VITROS Chemistry Products K+ Slides quantitatively measure potassium (K+) concentration in serum, plasma, and urine
using VITROS 250/350/5,1 FS/4600/XT 3400 Chemistry Systems and the VITROS 5600/XT 7600 Integrated Systems.
Reagents
Slide Diagram
Slide Ingredients 1. Upper frame
2. Paper Bridge
3. Ion-selective membrane:
Reactive Ingredients per cm2 valinomycin
Silver 0.4 mg; silver chloride 0.2 mg; sodium chloride 0.2 mg; 4. Reference layer: KCl and
potassium chloride 63 µg and valinomycin 55 µg. NaCl
5. Silver, silver chloride layer
Other Ingredients 6. Support layer
7. Lower frame
Binders, plasticizers, stabilizer, surfactants and nickel-chromium.
Reagent Handling
Caution: Do not use slide cartridges with damaged or incompletely sealed packaging.
• Inspect the packaging for signs of damage.
• Be careful when opening the outer packaging with a sharp instrument so as to avoid damage to the individual product
packaging.
Reagent Preparation
IMPORTANT: The slide cartridge must reach room temperature, 18–28 °C (64–82 °F), before it
is unwrapped and loaded into the slide supply.
Note: For details on minimum fill volume requirements, refer to the operating
instructions for your system.
Patient Preparation
The patient should avoid any exercise of the arm or hand before or during collection because opening and closing the fist
increases potassium concentration by 10% to 20%. 5
Special Precautions
• Do not draw specimen from an arm receiving an intravenous transfusion.
• Fibrin clots may cause incomplete sampling of the specimen. 9
– Allow specimens to clot completely in order to prevent fibrin clots.
– Inspect plasma specimens for fibrin clots.
• Do not refrigerate the specimen prior to centrifugation because potassium will leak from the red blood cells. 6
• Centrifuge specimens and remove the serum or plasma from the cellular material within 2 hours of collection. 6
Specimen Handling and Storage
• Handle and store specimens in stoppered containers to avoid contamination and evaporation.
• Mix samples by gentle inversion and bring to room temperature, 18–28 °C (64–82 °F), prior to analysis.
Urine
Specimen Collection and Preparation
• Collect specimens using standard laboratory procedures. 10
• Keep refrigerated until analysis.
Note: For details on minimum fill volume requirements, refer to the operating
instructions for your system.
Patient Preparation
No special patient preparation is necessary.
Special Precautions
Urine specimens must be pretreated prior to processing.
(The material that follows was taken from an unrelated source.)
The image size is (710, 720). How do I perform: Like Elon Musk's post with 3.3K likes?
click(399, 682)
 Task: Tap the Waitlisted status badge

Refer to “Specimen Pretreatment” for instructions.
Specimen Handling and Storage
• Handle and store specimens in stoppered containers to avoid contamination and evaporation.
• Mix samples by gentle inversion and bring to room temperature, 18–28 °C (64–82 °F), prior to analysis.
Specimen Pretreatment
Urine
Predilution
Pretreatment is managed by the analyzer, no operator intervention is required.
Testing Procedure
Materials Provided
VITROS Chemistry Products K+ Slides
Operating Instructions
• Check reagent inventories at least daily to ensure that quantities are sufficient for the planned workload.
• For additional information, refer to the operating instructions for your system.
IMPORTANT: Bring all fluids and samples to room temperature, 18–28 °C (64–82 °F), prior to
analysis.
Sample Dilution
Serum and Plasma
Potassium concentrations outside the measuring (reportable or dynamic) range are not expected. Diluted samples should
not be analyzed with VITROS K+ Slides because dilution changes the concentration of solids in plasma and the ionic
strength of the sample.
Urine
If potassium concentrations exceed the system’s measuring (reportable or dynamic) range:
On-Analyzer Sample Dilution (VITROS 5600/XT 7600 Integrated and VITROS 250/350, 5,1 FS/4600/XT 3400
Chemistry Systems only)
Refer to the operating instructions for your system for more information on the On-Analyzer Dilution Procedure. For
VITROS 5600/XT 7600 Integrated and VITROS 5,1 FS/4600 Chemistry Systems, use VITROS Chemistry Products FS
Diluent Pack 1 for the dilution.
For VITROS 250/350 and VITROS XT 3400 Chemistry Systems, use reagent-grade water for the dilution.
Manual Sample Dilution
1. Manually dilute 1 part of the original urine sample with an equal volume of reagent-grade water.
2. Reanalyze.
3. Multiply the results by 2 to obtain an estimate of the potassium concentration in the original urine sample.
Calibration
Required Calibrators
VITROS Chemistry Products Calibrator Kit 2 or VITROS Chemistry Products Calibrator Kit 32.
Note: The same VITROS Calibrator Kit is used to calibrate both serum and urine
potassium. However, specific supplementary assigned values (SAVs) are applied
for each body fluid.
Calibration Procedure
Refer to the operating instructions for your system.
When to Calibrate
Calibrate:
• When the slide lot number changes.
• When critical system parts are replaced due to service or maintenance.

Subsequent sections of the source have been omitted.